(Stored data entries)
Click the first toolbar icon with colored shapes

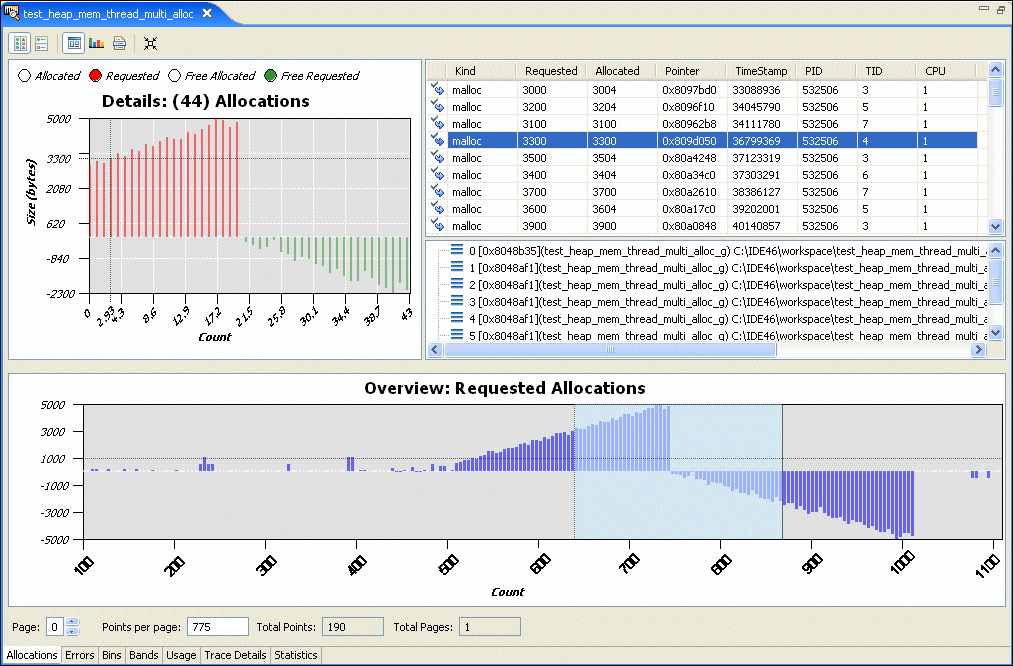pyautogui.click(x=20, y=43)
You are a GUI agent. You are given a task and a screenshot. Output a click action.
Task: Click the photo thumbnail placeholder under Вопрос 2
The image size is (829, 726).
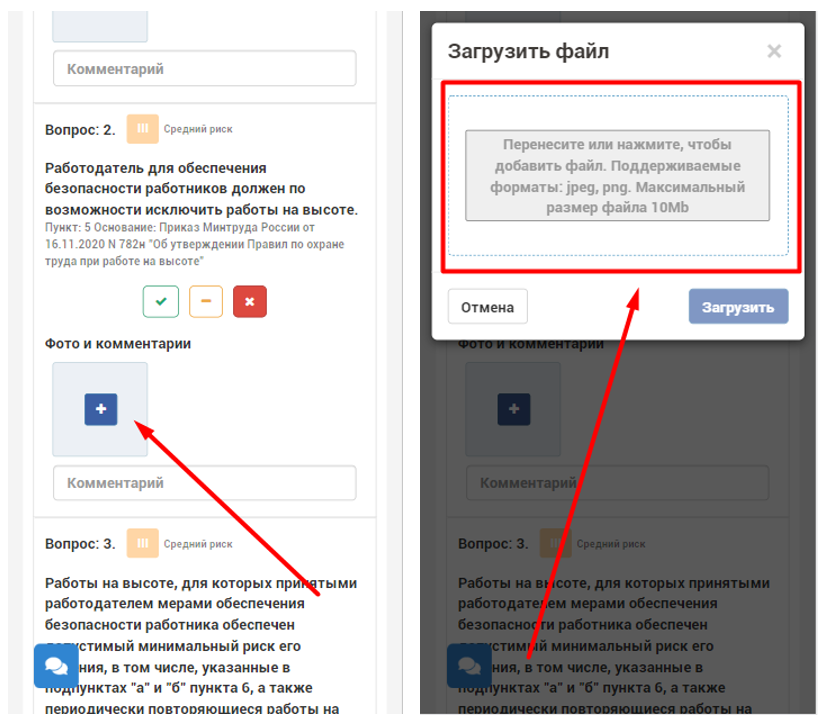pos(100,409)
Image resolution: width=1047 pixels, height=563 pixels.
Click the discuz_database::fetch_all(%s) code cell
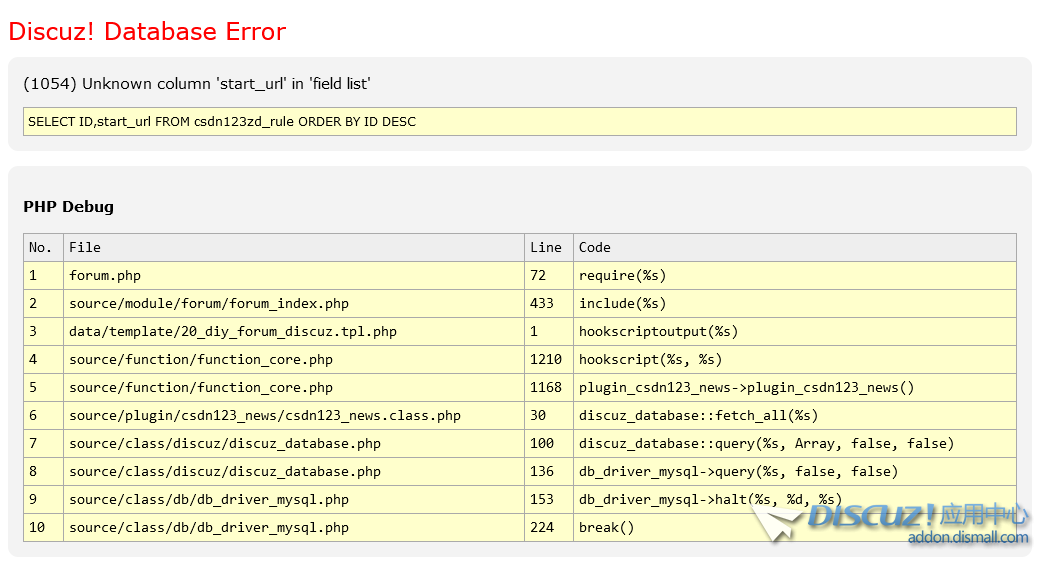click(698, 415)
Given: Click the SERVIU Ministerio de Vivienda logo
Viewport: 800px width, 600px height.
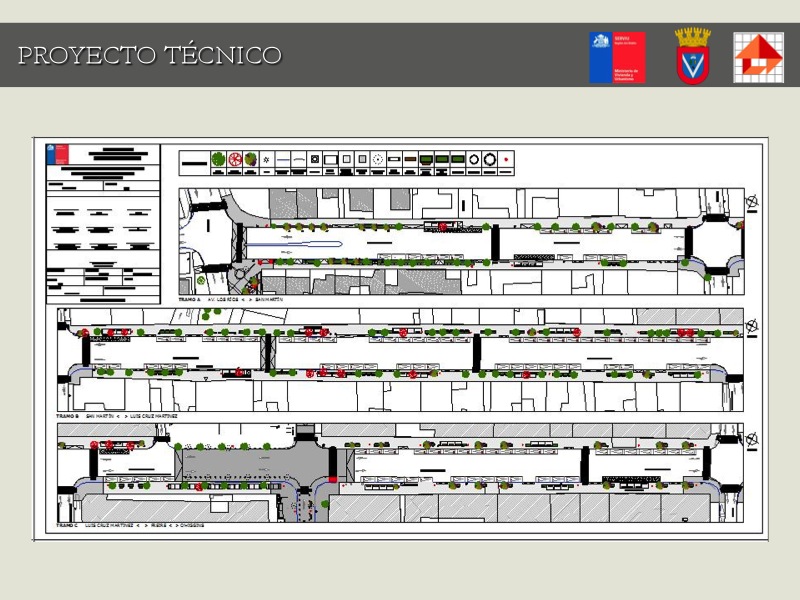Looking at the screenshot, I should tap(616, 57).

#### Exercise goal:
Skip the images and set down the rest of the data unchanged.

#### Answer to this problem:
Click the first toolbar icon with colored shapes

pyautogui.click(x=20, y=43)
You are a GUI agent. You are given a task and a screenshot. Output a click action.
Task: Click the photo thumbnail placeholder under Вопрос 2
The image size is (829, 726).
pos(100,409)
Image resolution: width=1047 pixels, height=563 pixels.
Click the discuz_database::fetch_all(%s) code cell
click(698, 415)
Given: Click the SERVIU Ministerio de Vivienda logo
Viewport: 800px width, 600px height.
Looking at the screenshot, I should tap(616, 57).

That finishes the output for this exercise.